Reading text
Building highly concurrent systems using Python

Published in

Ordergroove Engineering

9 min readApr 19, 2022

Ordergroove is a SAS product and it is architected to be a multi-tenant application — one system hosting and serving all its clients. Certain services in our platform have high concurrency requirements where we need to process large data in a time efficient manner. E.g. we need to send shipments to merchant’s ecommerce platforms, and for some merchants there are specific requirements to deliver these shipments at a set time, because some of them might have large warehouses where hourly wage workforce will be sitting idle if the shipment information is not received by a certain time, or some of them sell perishable goods that would go stale if they can not be shipped by a certain time. This means that our system will need to process these workloads of hundreds of thousands of tasks at a very high rate consistently.

In this post I will walk through a high level approach of how we can accomplish this.

Problem statement

Our clients use different ecommerce platforms, and even within a certain ecommerce platform there are different tiers which give them variable parallel processing capabilities. Some can handle five concurrent requests, others can handle five hundred. Their time to process a request and the response times to the API calls also vary.

Given this highly heterogeneous pool of clients, our goal is to implement a system that sends each one of them the shipments due for a given day through HTTP requests, where each shipment message is sent in a separate request.

Additionally, our system need to meet the following non-functional requirements:

Scalability: When new clients start using the system, it is easy to scale up the resources to serve them in a timely manner.
Reliability: Shipments due for a given day are reliably delivered to all our clients and they are delivered only once.
Predictability: A client can have an accurate estimate of when we are going to finish sending the due shipments.
Transparency: At any point in the process, the client can know how many shipments were delivered and how many are outstanding.

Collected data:
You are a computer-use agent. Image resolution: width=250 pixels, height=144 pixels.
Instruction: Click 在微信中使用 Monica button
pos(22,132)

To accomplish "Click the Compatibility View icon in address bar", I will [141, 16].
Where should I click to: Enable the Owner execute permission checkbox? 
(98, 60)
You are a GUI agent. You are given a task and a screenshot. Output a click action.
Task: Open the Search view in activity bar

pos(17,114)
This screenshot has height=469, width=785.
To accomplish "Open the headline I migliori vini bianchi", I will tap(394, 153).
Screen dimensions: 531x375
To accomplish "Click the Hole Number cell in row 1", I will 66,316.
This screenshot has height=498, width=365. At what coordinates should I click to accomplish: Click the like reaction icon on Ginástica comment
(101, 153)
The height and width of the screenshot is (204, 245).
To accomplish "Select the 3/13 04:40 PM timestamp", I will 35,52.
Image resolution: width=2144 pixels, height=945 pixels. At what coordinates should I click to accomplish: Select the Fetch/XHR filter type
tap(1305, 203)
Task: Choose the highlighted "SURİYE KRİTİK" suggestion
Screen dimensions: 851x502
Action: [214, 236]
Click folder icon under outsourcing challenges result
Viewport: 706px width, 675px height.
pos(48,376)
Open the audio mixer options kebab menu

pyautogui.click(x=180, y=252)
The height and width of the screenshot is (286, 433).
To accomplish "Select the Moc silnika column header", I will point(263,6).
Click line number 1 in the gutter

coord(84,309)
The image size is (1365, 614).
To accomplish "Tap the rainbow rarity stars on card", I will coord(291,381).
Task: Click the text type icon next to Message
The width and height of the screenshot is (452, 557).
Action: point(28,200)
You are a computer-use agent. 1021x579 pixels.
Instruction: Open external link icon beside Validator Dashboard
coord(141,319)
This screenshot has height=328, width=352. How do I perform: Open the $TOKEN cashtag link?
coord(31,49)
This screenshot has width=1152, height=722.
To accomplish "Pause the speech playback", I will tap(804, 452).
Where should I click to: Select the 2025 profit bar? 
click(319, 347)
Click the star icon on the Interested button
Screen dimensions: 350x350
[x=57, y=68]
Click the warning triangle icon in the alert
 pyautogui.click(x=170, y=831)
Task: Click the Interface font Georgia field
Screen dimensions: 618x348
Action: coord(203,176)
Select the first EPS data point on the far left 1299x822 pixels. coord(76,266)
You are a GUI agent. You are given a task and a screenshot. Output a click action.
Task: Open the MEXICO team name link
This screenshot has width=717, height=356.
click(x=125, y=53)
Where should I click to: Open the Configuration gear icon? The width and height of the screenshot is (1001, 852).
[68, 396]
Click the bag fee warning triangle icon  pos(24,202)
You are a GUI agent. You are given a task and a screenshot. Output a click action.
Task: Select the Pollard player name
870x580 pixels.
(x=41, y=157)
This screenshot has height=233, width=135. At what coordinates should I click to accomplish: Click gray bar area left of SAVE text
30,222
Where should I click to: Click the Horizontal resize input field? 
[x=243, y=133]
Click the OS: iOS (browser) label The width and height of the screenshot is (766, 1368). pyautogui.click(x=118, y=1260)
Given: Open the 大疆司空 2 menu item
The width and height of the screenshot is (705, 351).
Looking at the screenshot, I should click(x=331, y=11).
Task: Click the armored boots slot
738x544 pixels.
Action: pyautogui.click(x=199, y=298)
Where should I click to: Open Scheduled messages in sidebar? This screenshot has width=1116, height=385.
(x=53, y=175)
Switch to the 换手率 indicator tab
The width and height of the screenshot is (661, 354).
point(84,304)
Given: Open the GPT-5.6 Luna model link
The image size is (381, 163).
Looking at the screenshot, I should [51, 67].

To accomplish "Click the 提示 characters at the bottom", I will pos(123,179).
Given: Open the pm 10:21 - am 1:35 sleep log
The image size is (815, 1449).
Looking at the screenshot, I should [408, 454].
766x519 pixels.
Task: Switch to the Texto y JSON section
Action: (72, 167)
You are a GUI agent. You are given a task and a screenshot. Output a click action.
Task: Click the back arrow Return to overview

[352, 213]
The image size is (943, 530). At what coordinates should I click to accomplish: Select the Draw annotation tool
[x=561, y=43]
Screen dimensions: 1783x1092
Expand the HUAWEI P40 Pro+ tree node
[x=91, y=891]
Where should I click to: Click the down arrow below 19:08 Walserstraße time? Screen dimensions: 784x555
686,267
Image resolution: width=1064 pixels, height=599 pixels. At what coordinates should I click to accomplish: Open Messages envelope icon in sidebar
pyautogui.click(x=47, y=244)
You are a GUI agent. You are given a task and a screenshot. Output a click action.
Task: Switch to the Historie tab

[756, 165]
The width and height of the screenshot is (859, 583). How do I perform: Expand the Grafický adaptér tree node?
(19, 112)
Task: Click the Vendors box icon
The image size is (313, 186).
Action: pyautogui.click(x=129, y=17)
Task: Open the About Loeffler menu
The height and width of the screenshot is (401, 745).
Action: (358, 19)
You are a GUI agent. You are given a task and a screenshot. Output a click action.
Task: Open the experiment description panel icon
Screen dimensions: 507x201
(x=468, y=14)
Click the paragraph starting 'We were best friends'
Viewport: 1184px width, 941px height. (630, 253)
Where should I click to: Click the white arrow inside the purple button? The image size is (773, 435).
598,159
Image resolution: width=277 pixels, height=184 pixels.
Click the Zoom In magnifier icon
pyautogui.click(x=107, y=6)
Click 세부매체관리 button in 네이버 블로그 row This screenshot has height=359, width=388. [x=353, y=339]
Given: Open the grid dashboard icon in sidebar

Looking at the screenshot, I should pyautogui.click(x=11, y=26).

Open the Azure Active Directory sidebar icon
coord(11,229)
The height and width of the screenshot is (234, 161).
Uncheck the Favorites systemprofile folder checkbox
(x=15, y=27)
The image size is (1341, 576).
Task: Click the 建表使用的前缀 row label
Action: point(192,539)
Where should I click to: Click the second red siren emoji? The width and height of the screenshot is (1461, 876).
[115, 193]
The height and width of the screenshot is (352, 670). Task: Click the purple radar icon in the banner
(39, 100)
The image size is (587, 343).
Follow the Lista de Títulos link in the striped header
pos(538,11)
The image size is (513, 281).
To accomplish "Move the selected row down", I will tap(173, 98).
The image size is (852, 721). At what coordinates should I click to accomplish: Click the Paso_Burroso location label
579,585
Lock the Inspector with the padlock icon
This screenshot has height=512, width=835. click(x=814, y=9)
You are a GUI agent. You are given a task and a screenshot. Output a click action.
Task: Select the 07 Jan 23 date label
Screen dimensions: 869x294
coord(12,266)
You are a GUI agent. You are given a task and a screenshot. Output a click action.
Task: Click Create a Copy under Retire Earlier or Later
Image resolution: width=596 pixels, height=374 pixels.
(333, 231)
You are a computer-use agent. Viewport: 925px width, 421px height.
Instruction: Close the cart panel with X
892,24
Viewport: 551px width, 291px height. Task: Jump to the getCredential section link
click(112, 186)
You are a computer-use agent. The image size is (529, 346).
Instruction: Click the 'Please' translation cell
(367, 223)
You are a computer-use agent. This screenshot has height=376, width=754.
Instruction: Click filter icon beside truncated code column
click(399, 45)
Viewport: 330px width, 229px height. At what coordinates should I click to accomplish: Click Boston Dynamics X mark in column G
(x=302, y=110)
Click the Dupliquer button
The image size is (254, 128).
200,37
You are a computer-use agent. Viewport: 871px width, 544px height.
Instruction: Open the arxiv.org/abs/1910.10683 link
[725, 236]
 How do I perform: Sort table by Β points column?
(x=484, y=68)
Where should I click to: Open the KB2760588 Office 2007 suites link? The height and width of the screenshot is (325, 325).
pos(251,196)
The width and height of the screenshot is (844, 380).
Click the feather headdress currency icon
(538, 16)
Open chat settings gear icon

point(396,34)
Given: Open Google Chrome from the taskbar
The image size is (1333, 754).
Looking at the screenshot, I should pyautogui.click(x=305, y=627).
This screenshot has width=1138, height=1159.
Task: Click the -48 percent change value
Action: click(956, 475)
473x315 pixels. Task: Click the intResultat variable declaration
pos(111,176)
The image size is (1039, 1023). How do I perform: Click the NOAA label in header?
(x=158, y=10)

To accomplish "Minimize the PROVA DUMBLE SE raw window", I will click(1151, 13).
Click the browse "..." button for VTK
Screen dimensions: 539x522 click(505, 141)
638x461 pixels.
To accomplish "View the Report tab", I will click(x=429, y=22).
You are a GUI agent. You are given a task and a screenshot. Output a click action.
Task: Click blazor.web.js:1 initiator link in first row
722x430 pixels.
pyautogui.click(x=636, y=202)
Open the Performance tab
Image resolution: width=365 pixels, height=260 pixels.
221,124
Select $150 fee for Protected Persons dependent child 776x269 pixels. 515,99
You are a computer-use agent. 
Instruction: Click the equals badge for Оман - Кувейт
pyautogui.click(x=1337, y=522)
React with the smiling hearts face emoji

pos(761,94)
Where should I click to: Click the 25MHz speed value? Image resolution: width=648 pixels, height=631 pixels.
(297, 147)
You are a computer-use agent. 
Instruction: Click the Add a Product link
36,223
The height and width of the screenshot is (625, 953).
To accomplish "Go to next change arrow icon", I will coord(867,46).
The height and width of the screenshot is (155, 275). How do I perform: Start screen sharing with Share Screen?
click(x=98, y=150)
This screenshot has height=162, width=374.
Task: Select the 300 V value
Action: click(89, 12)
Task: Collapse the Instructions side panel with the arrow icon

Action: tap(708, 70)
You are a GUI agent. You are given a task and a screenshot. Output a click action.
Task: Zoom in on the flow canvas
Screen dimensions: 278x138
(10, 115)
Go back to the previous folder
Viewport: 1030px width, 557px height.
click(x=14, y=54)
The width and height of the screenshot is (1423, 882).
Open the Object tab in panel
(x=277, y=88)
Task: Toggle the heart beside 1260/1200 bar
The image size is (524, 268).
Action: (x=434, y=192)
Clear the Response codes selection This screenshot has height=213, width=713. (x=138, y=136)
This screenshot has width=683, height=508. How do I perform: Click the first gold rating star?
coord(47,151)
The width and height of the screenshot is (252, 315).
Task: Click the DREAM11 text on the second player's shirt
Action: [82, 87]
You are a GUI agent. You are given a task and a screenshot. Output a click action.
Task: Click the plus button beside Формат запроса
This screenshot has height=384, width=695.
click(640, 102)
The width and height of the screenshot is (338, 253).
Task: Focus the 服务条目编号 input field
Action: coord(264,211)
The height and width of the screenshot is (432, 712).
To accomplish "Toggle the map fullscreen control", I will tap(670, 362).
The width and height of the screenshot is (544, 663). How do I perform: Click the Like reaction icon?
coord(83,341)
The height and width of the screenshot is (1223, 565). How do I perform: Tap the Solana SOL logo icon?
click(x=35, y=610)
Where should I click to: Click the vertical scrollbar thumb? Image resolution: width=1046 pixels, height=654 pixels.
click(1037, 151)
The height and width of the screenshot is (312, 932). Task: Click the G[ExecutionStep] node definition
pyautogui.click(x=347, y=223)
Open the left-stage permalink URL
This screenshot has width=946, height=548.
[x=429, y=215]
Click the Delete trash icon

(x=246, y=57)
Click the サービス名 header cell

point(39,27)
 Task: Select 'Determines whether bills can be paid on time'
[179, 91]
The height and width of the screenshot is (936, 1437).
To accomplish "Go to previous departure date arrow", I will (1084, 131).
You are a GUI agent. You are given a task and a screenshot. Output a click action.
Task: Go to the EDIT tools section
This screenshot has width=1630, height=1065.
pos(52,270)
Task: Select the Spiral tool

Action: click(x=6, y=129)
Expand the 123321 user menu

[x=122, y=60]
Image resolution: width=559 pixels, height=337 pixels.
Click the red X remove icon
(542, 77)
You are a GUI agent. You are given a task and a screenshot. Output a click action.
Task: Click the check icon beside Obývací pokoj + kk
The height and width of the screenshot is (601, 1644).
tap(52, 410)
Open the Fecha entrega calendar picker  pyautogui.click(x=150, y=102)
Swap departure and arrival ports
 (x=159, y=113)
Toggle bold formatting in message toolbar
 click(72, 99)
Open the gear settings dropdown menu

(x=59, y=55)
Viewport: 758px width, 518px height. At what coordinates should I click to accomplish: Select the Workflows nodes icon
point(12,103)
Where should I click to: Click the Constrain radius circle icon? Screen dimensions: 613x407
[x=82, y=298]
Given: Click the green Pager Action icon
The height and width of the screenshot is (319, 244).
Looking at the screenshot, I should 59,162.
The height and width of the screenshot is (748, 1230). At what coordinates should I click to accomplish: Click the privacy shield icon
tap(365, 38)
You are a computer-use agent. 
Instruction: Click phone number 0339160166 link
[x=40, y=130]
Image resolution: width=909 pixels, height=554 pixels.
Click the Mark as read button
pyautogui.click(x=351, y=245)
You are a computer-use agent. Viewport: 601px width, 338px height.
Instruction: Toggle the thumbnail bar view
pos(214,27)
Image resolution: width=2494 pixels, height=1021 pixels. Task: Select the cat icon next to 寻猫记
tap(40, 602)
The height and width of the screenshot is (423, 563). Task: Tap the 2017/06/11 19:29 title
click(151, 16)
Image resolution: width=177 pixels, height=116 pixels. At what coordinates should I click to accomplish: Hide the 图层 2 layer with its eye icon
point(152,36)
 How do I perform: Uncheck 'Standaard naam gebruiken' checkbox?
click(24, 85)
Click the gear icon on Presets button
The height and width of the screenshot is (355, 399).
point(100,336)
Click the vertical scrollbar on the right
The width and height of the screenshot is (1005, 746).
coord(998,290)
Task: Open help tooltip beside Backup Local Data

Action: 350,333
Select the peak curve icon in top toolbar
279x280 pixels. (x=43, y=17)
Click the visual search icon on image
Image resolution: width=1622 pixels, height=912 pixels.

Objective
Translate this sentence from the article on concurrent systems in Python into Spanish: "Some can handle five concurrent requests, others can handle five hundred." These rows were gathered from a separate source.

Full solution
Algunos pueden manejar cinco solicitudes concurrentes, otros pueden manejar quinientas.